Bileğinde ki tokayla saçlarını bağlarken bana ters bir bakış attı. "Yapmadım diyor ama!"

Eğer konuyu değiştirmezsem akşama kadar böyle tartışmaya devam edebilirdik.

"Getir şu ojeyi de, tırnaklarına güzelce süreyim."

Yavaşça yerinden kalkarken bana baktı. "Nerede?"

"İkinci çekmecede bebek."

***

"Annem yabancıların arabasına binme demişti." 

Zaten onun arabasına binmeyi de annem istemişti ama olsun.

Çınar'a sataşmadan duramıyordum ve bundan oldukça fazla keyif alıyordum. Sanki onun kalbini kırdıkça mutlu olacağım fikrini ortaya atan beynimin aksine, kalbim onun kalbinin kırıklarına karşı iki kat daha da sızlıyordu.

Umurumda değildi.

"Neyse ki ben yabancı değilim." Alaycı ses tonuna karşı dudaklarımdan firar eden "Hah!" Nidasına engel odamamıştım. "Sen yabancılarında yabancısısın Çınar. "

Yolda ki gözleri kısa bir süreliğine çehremde dolaştı. "O nasıl oluyor?"

"Oluyor işte bir şekilde." Konunun burada kapanacağını düşünürken, beni yanıltarak yabancılığını sorguluyordu.

"Beni neden yabancı yaptın?"

"Çünkü benim tanıdığım Çınar bu karşımda ki değildi. O, ihanet etmezdi."

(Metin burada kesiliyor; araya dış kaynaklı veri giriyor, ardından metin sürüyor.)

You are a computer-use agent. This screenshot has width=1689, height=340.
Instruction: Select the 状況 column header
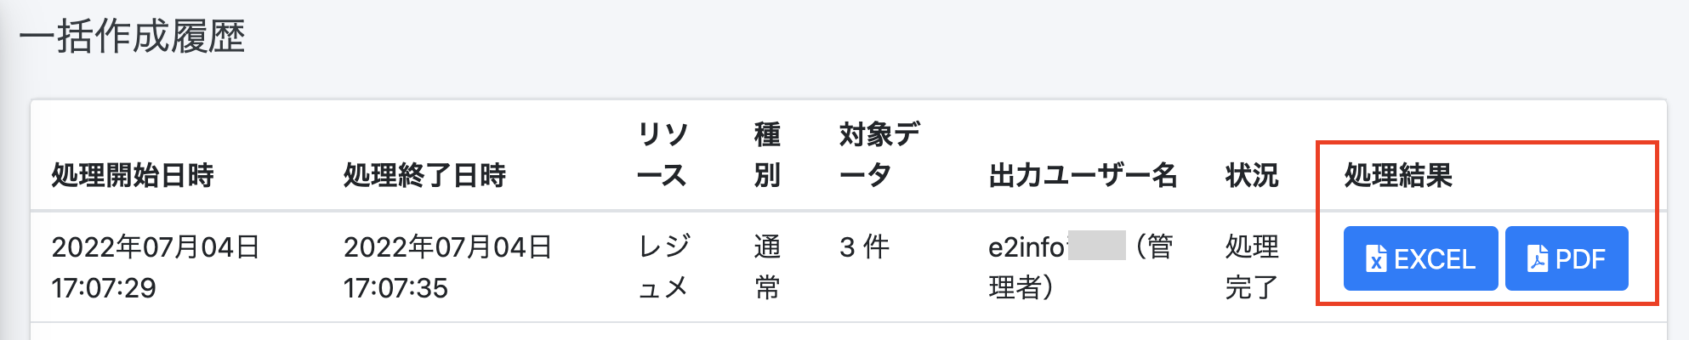coord(1252,175)
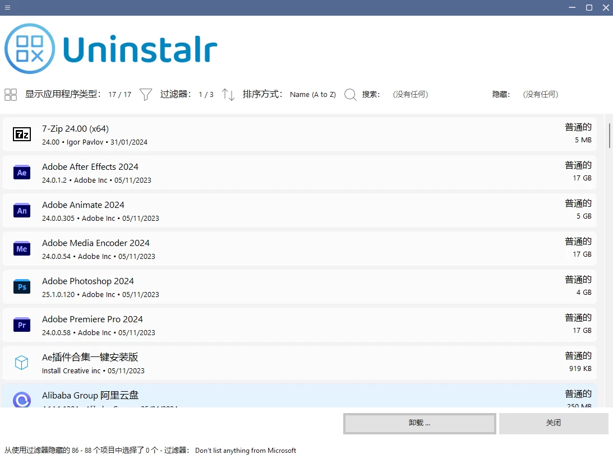Click the search field showing (没有任何)
This screenshot has width=613, height=459.
pos(411,95)
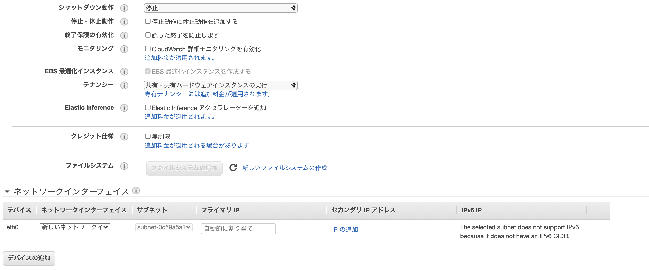Click info icon beside 終了保護の有効化

(x=124, y=35)
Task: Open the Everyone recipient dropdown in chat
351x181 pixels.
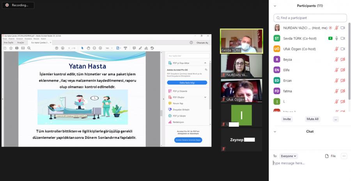Action: tap(289, 156)
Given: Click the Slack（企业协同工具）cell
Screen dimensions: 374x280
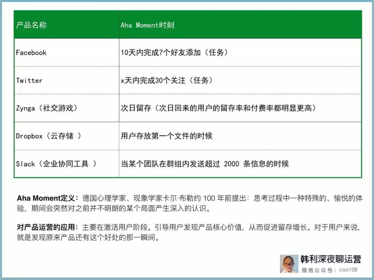Looking at the screenshot, I should pos(66,164).
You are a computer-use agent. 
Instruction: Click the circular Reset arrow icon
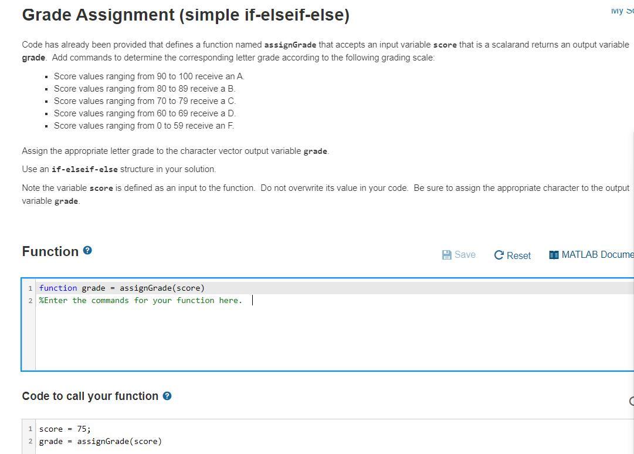pos(499,255)
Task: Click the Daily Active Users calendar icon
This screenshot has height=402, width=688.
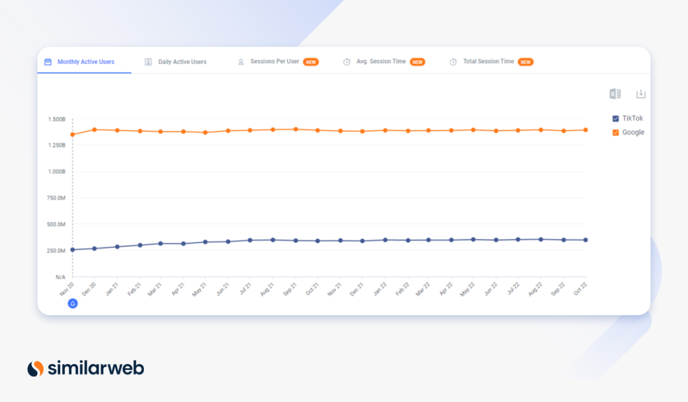Action: point(148,62)
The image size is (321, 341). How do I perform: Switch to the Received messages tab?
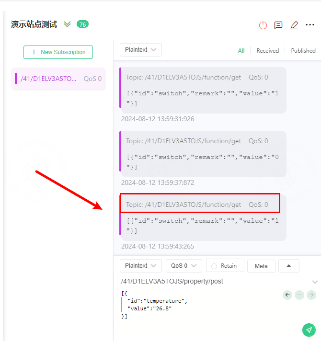tap(267, 51)
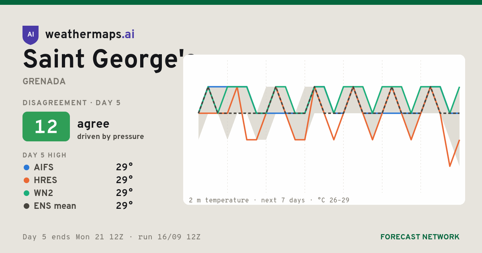Image resolution: width=482 pixels, height=253 pixels.
Task: Click the blue AIFS legend dot
Action: (x=27, y=167)
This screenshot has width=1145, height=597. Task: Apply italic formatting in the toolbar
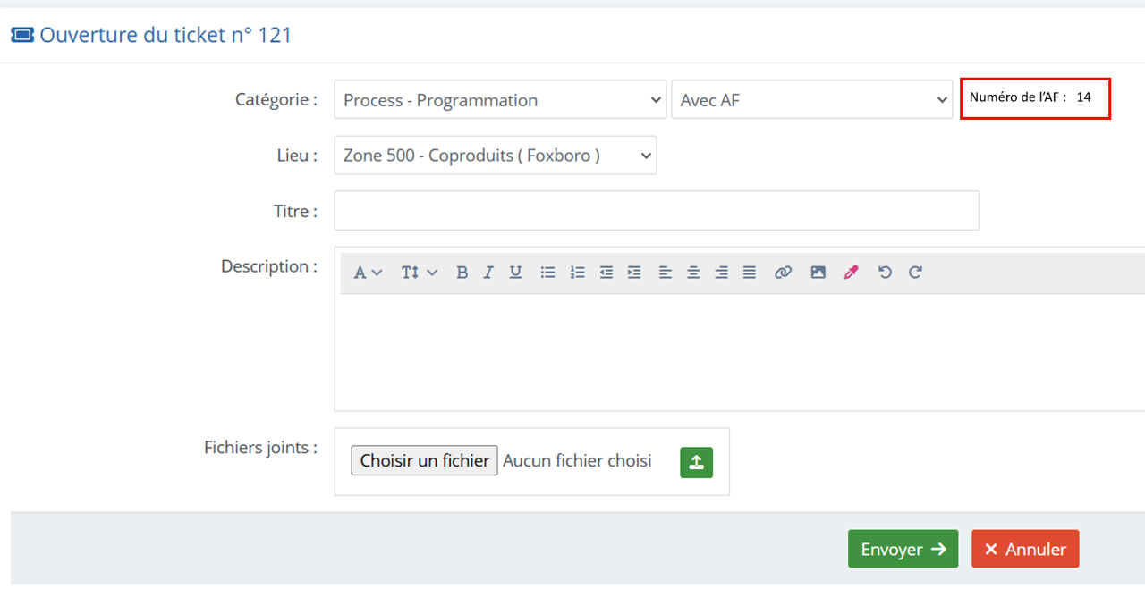coord(488,273)
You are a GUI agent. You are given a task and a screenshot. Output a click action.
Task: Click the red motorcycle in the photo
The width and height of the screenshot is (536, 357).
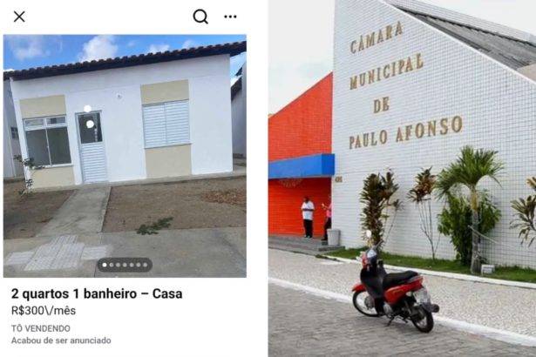[396, 288]
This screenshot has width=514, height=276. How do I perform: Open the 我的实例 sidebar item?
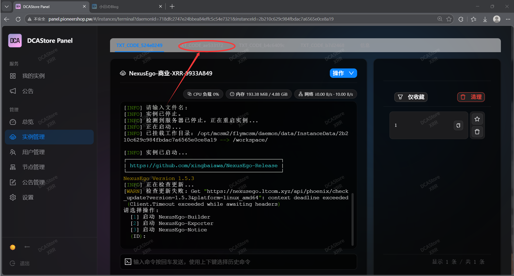(33, 76)
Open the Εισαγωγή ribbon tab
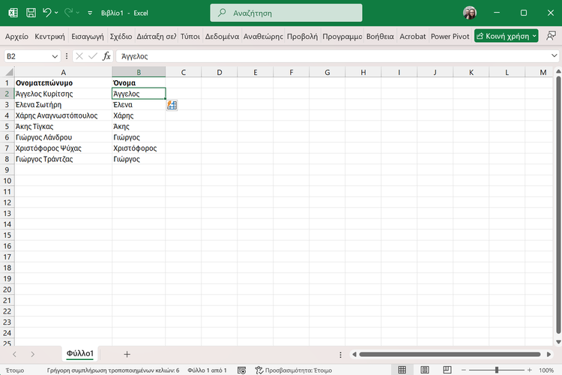This screenshot has width=562, height=375. (88, 36)
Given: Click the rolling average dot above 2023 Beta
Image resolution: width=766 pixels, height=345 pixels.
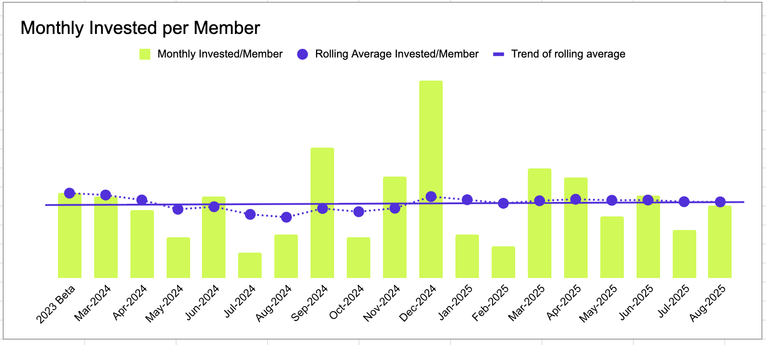Looking at the screenshot, I should click(69, 193).
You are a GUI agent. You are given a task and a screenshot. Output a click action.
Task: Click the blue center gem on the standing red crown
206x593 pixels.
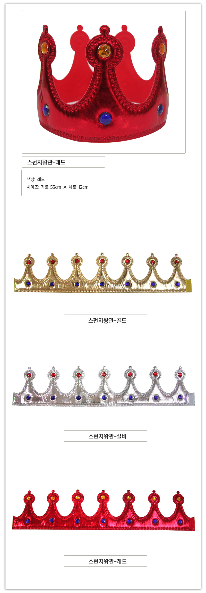(105, 118)
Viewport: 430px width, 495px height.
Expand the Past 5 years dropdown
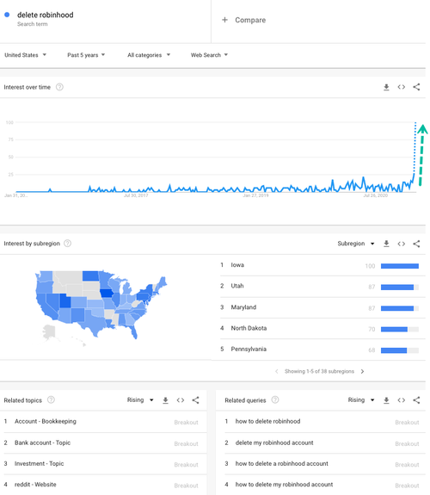point(86,55)
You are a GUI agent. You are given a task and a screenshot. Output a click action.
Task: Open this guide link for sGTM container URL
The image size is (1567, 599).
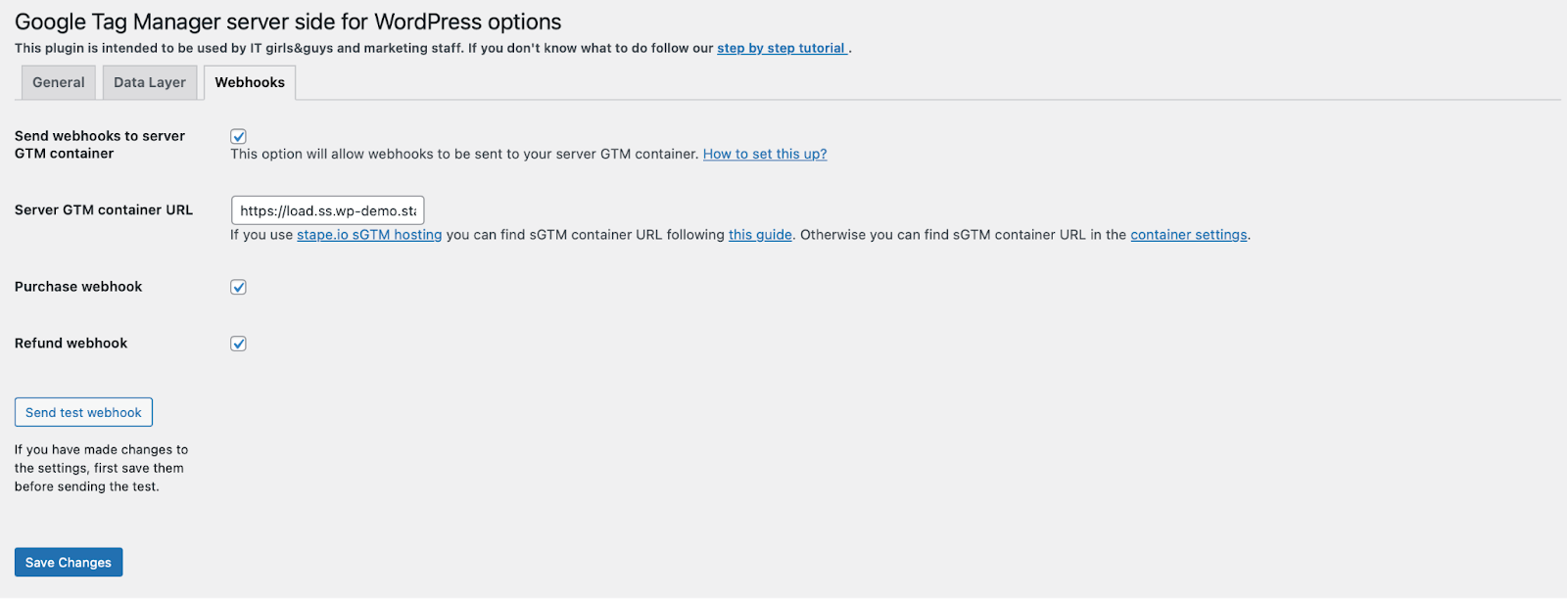(760, 234)
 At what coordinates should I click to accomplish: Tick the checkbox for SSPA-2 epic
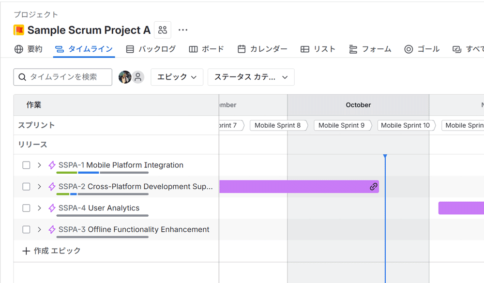pyautogui.click(x=26, y=187)
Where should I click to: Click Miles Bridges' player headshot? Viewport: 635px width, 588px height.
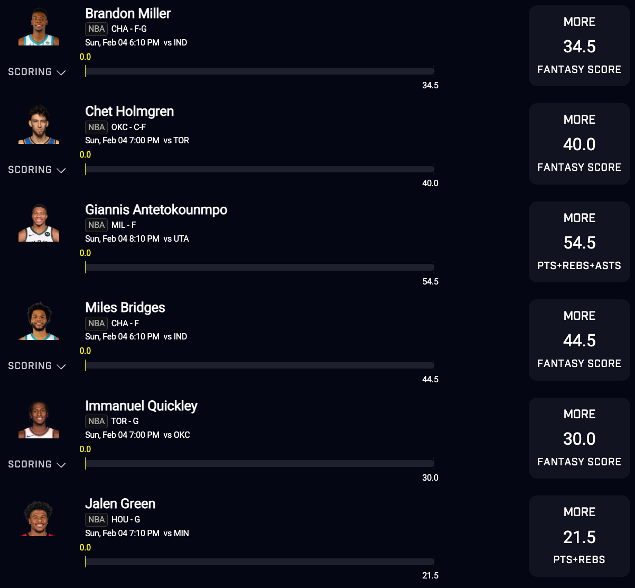pos(39,321)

Derin bir nefes çekti içine. "Benim tanıdığım Ayça da bu değildi. Bana inancı vardı. Demek ki birbirimizi yanlış tanımışız." Dedikleriyle birlikte koltukta ona döndüm.

"Hayır Çınar. Birbirimizi yanlış tanıtmışız! Özellikle de sen." Söylediklerim onu sinirlendirecek kadar hoyrat veya keskin değildi fakat o beni bilmem kaçıncı kez yanılttı ve arabasının içini uğursuz sohbetimiz doldurdu.

"Kızım sende ne gibi sorun var, ha? Yapmadım diyorum sana, yap-ma-dım!"

Yapmadım diyerek karşısındaki kişiye palavra savurmak, karşısında ki kişiyi -yani beni- aptal yerine koymaktan başka bir şeyi ifade etmezdi.

"O kadar inandırıcısın ki, resmen şuan tüm kalbimle inandım sana." Onunla sohbetimizi devam ettirirken arada yollara da göz atıyordum. Şimdi beni tenha bir yere götürür falan, değil mi?

"Şu inadından ne zaman vazgeçeceksin bilmiyorum ama umarım vazgeçtiğin an, ben yine senin yakınında olurum."

Telefonumla ilgileniyormuş gibi yaparken beynimde onun cümleleri yankılanıyordu.

Vazgeçtiğin an, ben yine senin yakınında olurum. Ne demekti?

Vazgeçmesem ne olurdu veya yanımda olmasa ne olurdu?

Pek bir şey ifade etmezdi benim için. Yanımda olsa ayrı bir dert, olmasa ayrı bir dertti. Nasıl olsa, her türlü acıyı çeken yine ben oluyordum.

Sen öyle san gerizekalı.

Beynim ve kan pompasının arasındaki çetin savaşı beynimin galip gelerek sonuçlanmasını isterken kalbim vazgeçmek nedir bilmiyordu ve Çınar için çırpınıyordu.

Gerekirse bütün duygularımı yakar yinede kalbimin yeniden Çınar'a ait olmasına izin vermezdim.